Texte:
----------

LAUSANNE - La Fédération internationale de l'industrie du médicament (FIIM), qui regroupe les grands groupes pharmaceutiques, a signé mardi avec l'Agence mondiale antidopage (AMA) un accord de coopération, destiné à rattraper plus facilement les tricheurs pensant avoir une molécule d'avance.

"Ce n'est pas un traitement mais c'est une flèche de plus à notre arc", a estimé David Howman, le directeur général de l'AMA.

Après Interpol l'an dernier, l'Agence s'est trouvée un nouveau partenaire clé dans la lutte antidopage avec les poids lourds de l'industrie pharmaceutique via la FIIM, la principale association professionnelle du secteur qui compte parmi ses membres Bayer, GlaxoSmithKline, Bristol-Myers Squibb, Novartis, Sanofi-Aventis, Pfizer, Roche ou encore Merck.

"Les médicaments, c'est la base essentielle du dopage dans le sport", a rappelé Olivier Rabin, le directeur scientifique de l'AMA. "On sait malheureusement que les athlètes sont très attirés par les médicaments en développement parce qu'ils pensent qu'ils ne sont pas détectables."

Sous cette "Déclaration commune de collaboration" signée mardi, repose la volonté d'identifier toute substance ayant un potentiel dopant avant sa mise sur le marché et de permettre ainsi la mise au point de méthodes de détection par les laboratoires antidopage en amont.

"Mais l'intérêt de cet accord est aussi de sensibiliser l'industrie pharmaceutique au fait que leurs substances puissent être mal utilisées par des athlètes à des fins d'amélioration de la performance. Nous avons des cas concrets de détournement de ces médicaments bien avant leur mise sur le marché", a ajouté Olivier Rabin.

----------

Travail à faire:
A. Recopiez l'article sur l'accord antidopage depuis "LAUSANNE - La" jusqu'à "ou encore Merck." inclus, en changeant "Interpol" en "Europol".
B. D'après l'article sur l'accord antidopage, qui occupe le poste de directeur scientifique de l'AMA ?
C. Résumez plus brièvement le paragraphe de l'article sur l'accord antidopage qui commence par "Sous cette", sans perdre ses faits principaux.

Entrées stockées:
----------

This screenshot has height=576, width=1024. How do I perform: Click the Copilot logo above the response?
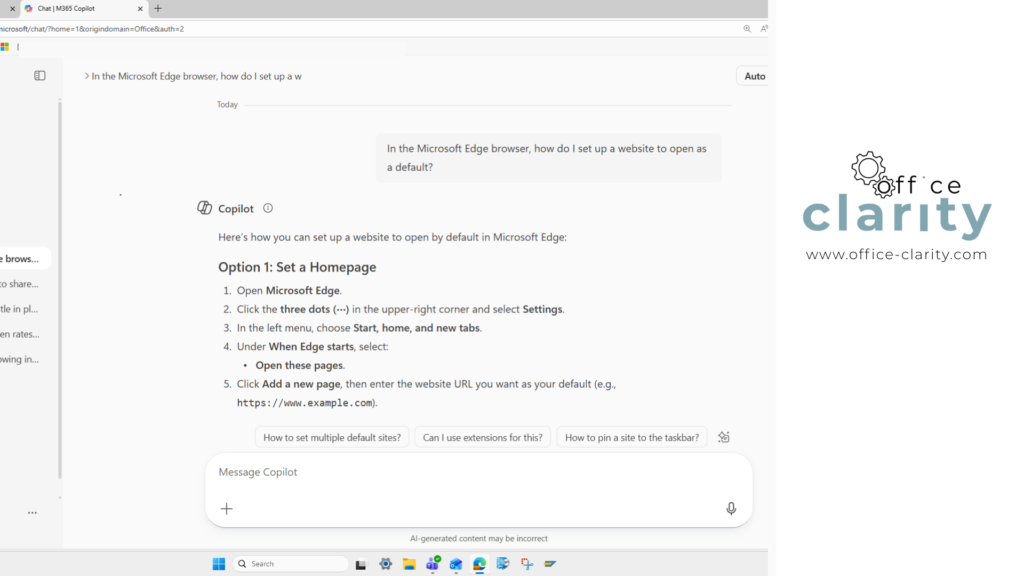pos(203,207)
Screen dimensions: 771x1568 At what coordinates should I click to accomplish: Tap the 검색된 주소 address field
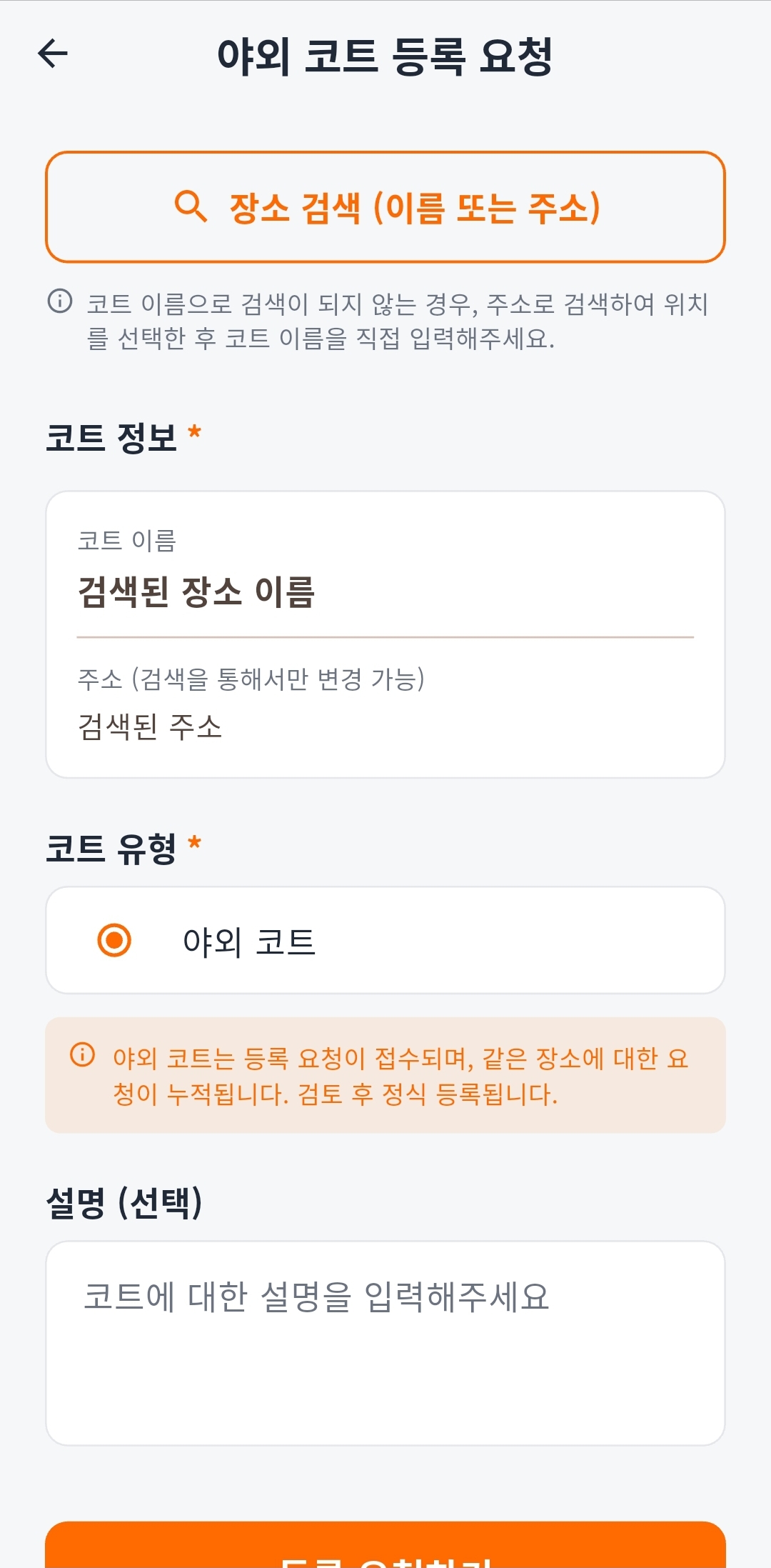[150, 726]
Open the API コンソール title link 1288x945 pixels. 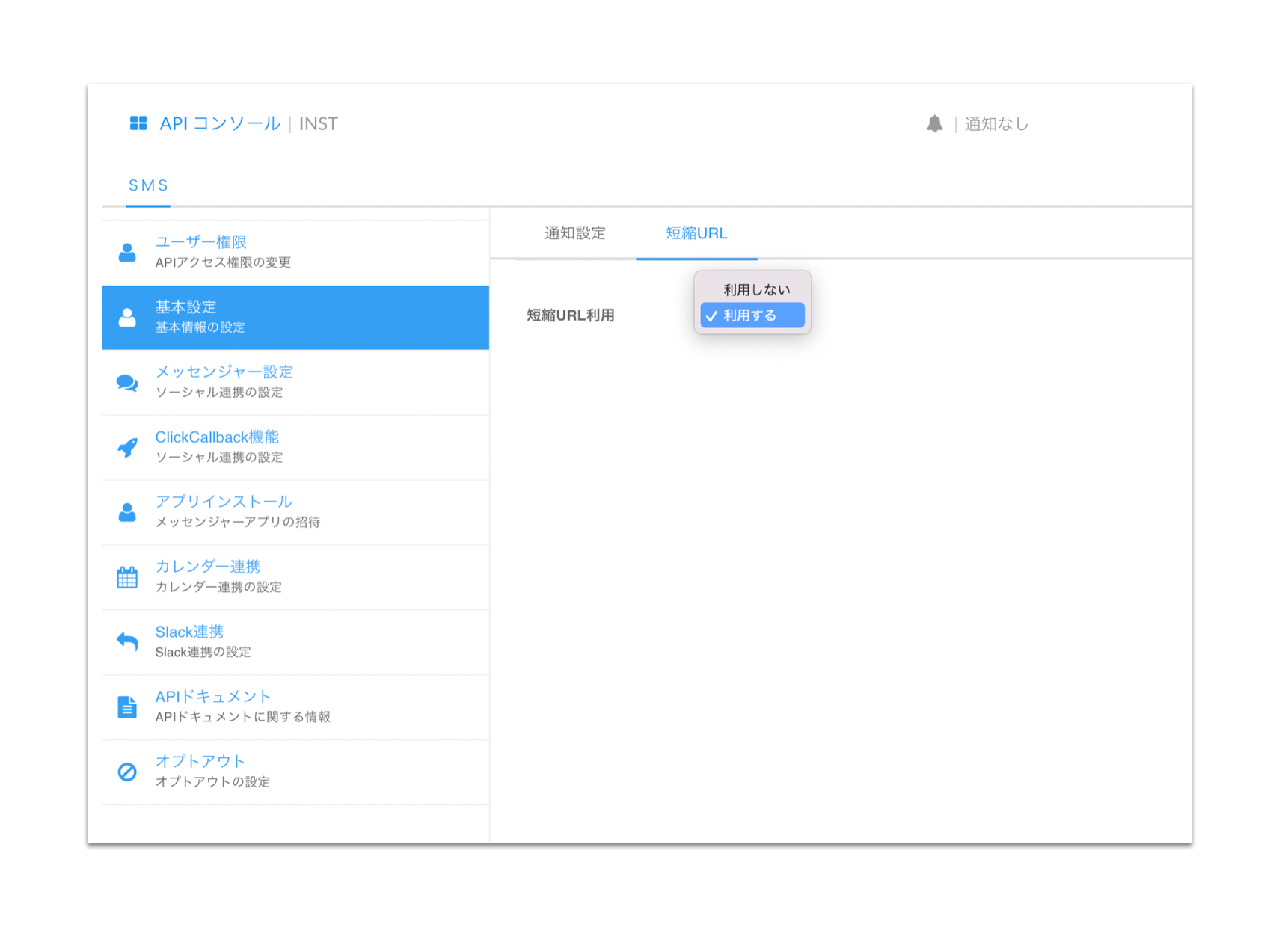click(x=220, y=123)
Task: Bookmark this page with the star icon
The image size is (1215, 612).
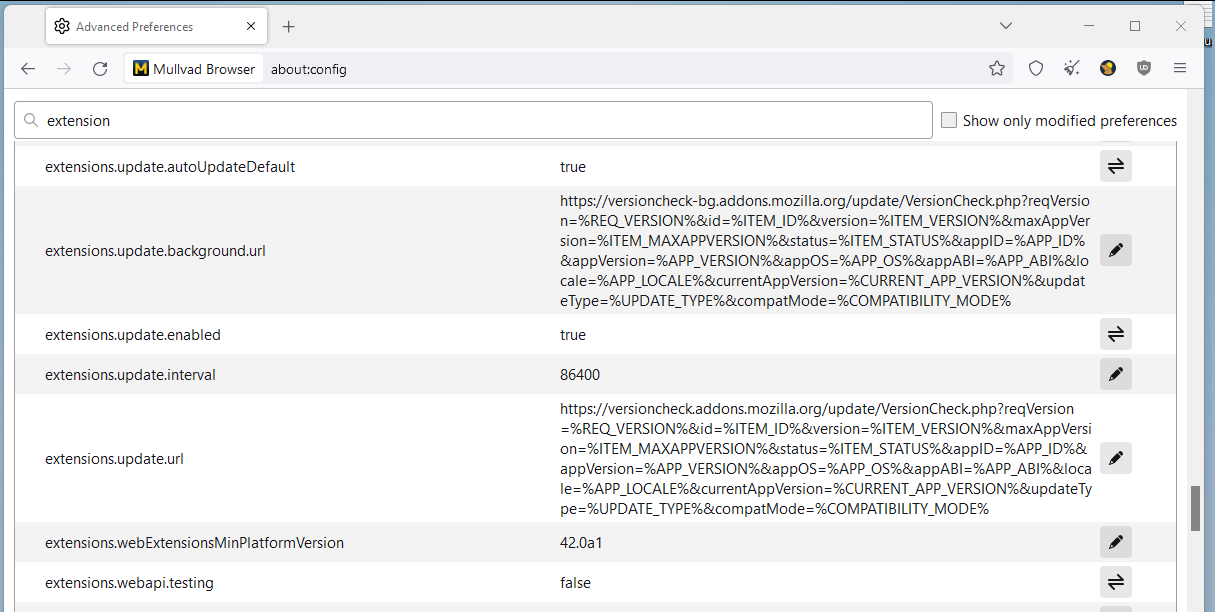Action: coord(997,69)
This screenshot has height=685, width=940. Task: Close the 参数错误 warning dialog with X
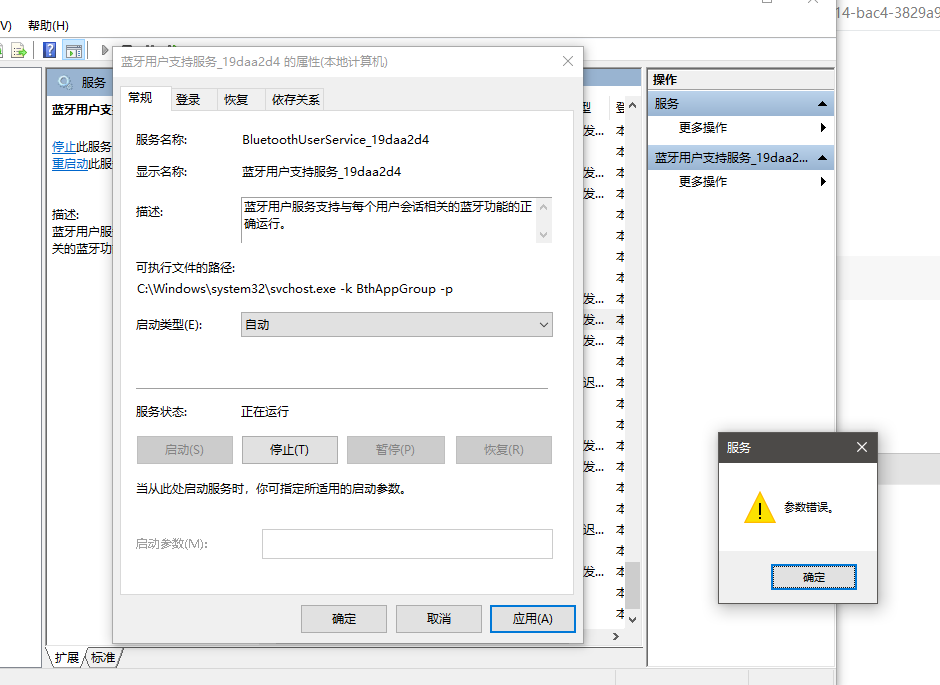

----------

Réponses fournies:
A.
LAUSANNE - La Fédération internationale de l'industrie du médicament (FIIM), qui regroupe les grands groupes pharmaceutiques, a signé mardi avec l'Agence mondiale antidopage (AMA) un accord de coopération, destiné à rattraper plus facilement les tricheurs pensant avoir une molécule d'avance.

"Ce n'est pas un traitement mais c'est une flèche de plus à notre arc", a estimé David Howman, le directeur général de l'AMA.

Après Europol l'an dernier, l'Agence s'est trouvée un nouveau partenaire clé dans la lutte antidopage avec les poids lourds de l'industrie pharmaceutique via la FIIM, la principale association professionnelle du secteur qui compte parmi ses membres Bayer, GlaxoSmithKline, Bristol-Myers Squibb, Novartis, Sanofi-Aventis, Pfizer, Roche ou encore Merck.

B. Olivier Rabin.

C. La déclaration commune signée mardi vise à repérer toute substance au potentiel dopant avant sa mise sur le marché. Les laboratoires antidopage pourront ainsi mettre au point des méthodes de détection en amont.